Debutant playwright Liam Heylin (36) is talking about Ding Dong, not the first play he ever wrote but the first to get a professional production, which opens tomorrow at the Half Moon Theatre in his adopted city of Cork.

A native of Waterford, Heylin first came to Cork almost 20 years ago when he completed a social science degree at UCC but after a master's in journalism in NIHE Dublin (now DCU), he found his metier - at least by day - working as a reporter.

A staff journalist with the Irish Examiner, for which he covers courts, Heylin admits he's always been drawn to drama rather than novels or poetry, principally because of his fascination with the way people speak and seek to express themselves. "I like to read beautifully polished prose and perfectly formed sentences, but when I go to write I feel what draws me is the jagged awkward ways that people speak rather than the exact ways that writers write," he says.

READ MORE

"I'm much more drawn to those peculiar kinds of rhythms that people use in their speech and the way they say things imperfectly and it being just an approximation of what they think."

Ding Dong, explains Heylin, is set around a family funeral in his native Waterford. It's a comedy but not a black one, he stresses, as it explores the relationships between six main characters gathered for the burial of the family patriarch.

"It doesn't have a graveside oration simply because it revolves around a funeral.

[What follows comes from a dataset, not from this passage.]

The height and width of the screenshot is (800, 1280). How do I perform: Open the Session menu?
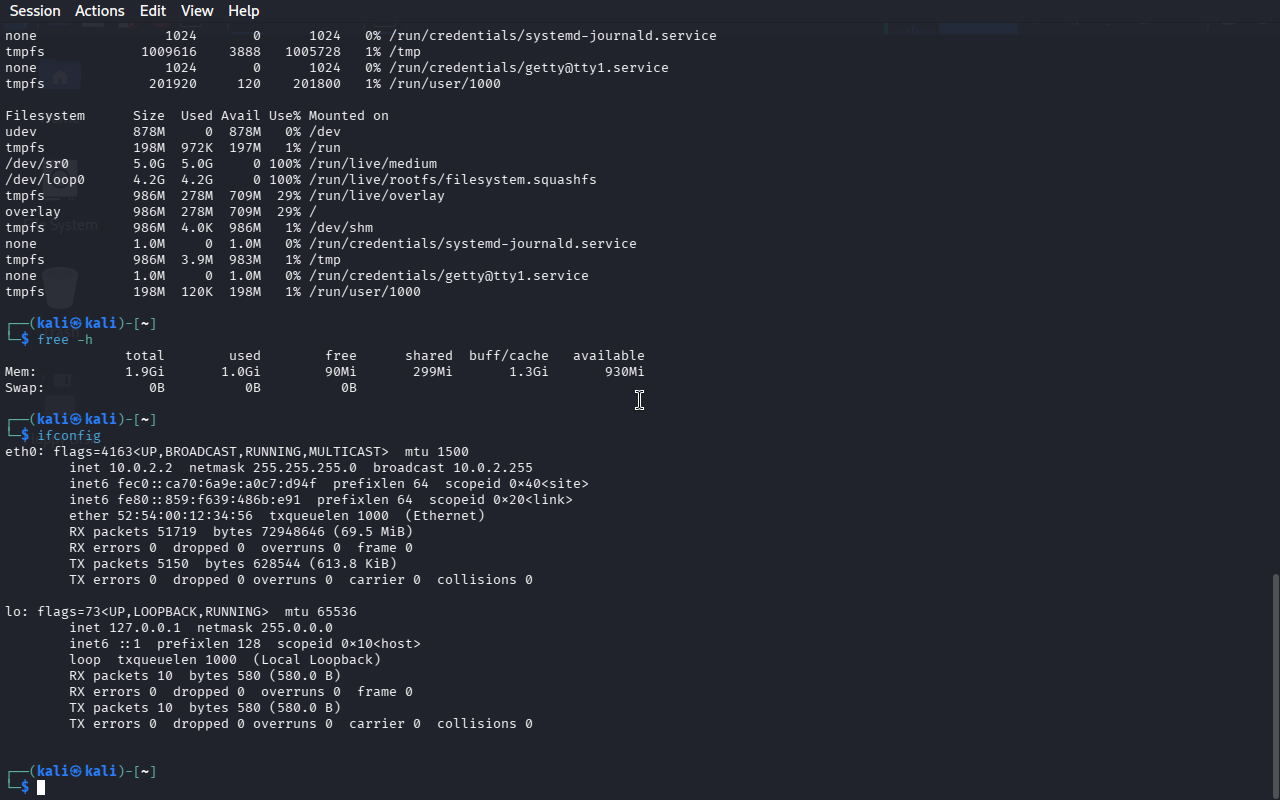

It's a comedy in the sense of the quirky angles that some of the scenes take, at tangents to the main event, and the way the characters spark against each other."

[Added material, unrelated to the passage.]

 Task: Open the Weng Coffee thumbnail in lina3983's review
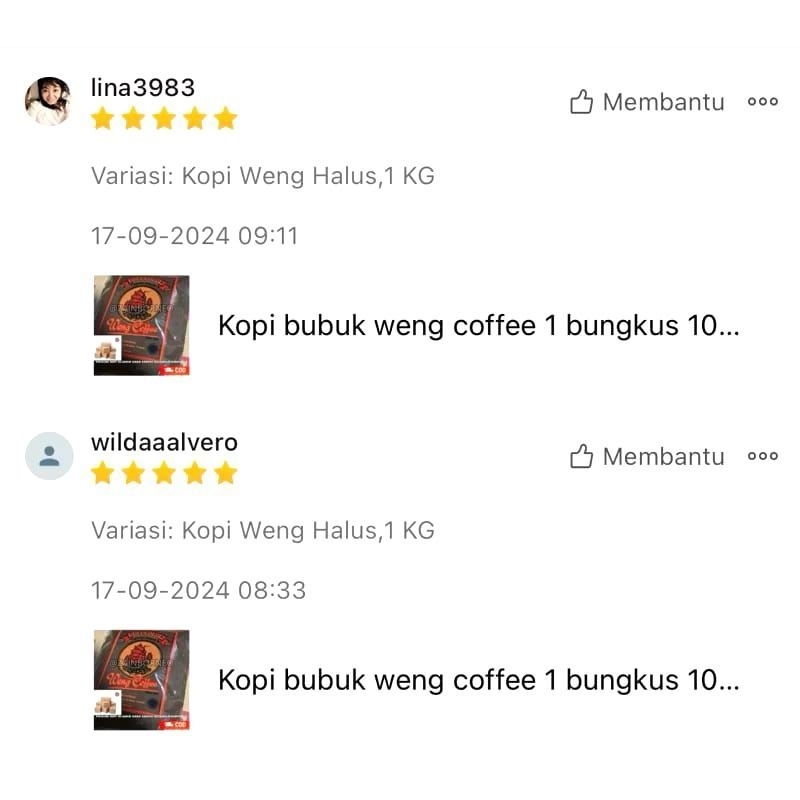[141, 326]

He's reluctant to be drawn on influences but when proffered somebody like Martin McDonagh as a reference point, Heylin says his play wouldn't have the same heavily stylised Irishness and would have a more contemporary feel.

But back to the beginning, and if he doesn't begin conceptually but with scenes and characters and dialogue fermenting in his mind, how does Heylin know when Ding Dong or any of his other plays is finished and ready for release?

"I know the play is a play when it has the right feel to it and the right shape and a sense of the characters having been explored and having been allowed to sing and express themselves and knocked out a journey between them. That's when it's ready."

Directed by Oonagh Kearney, Ding Dong runs at the Half Moon Theatre at Cork Opera House on September 20th and 30th before transferring to the Briery Gap in Macroom for two nights on October 10th and 11th and Garter Lane Arts Centre in Waterford for two nights on October 12th and 13th.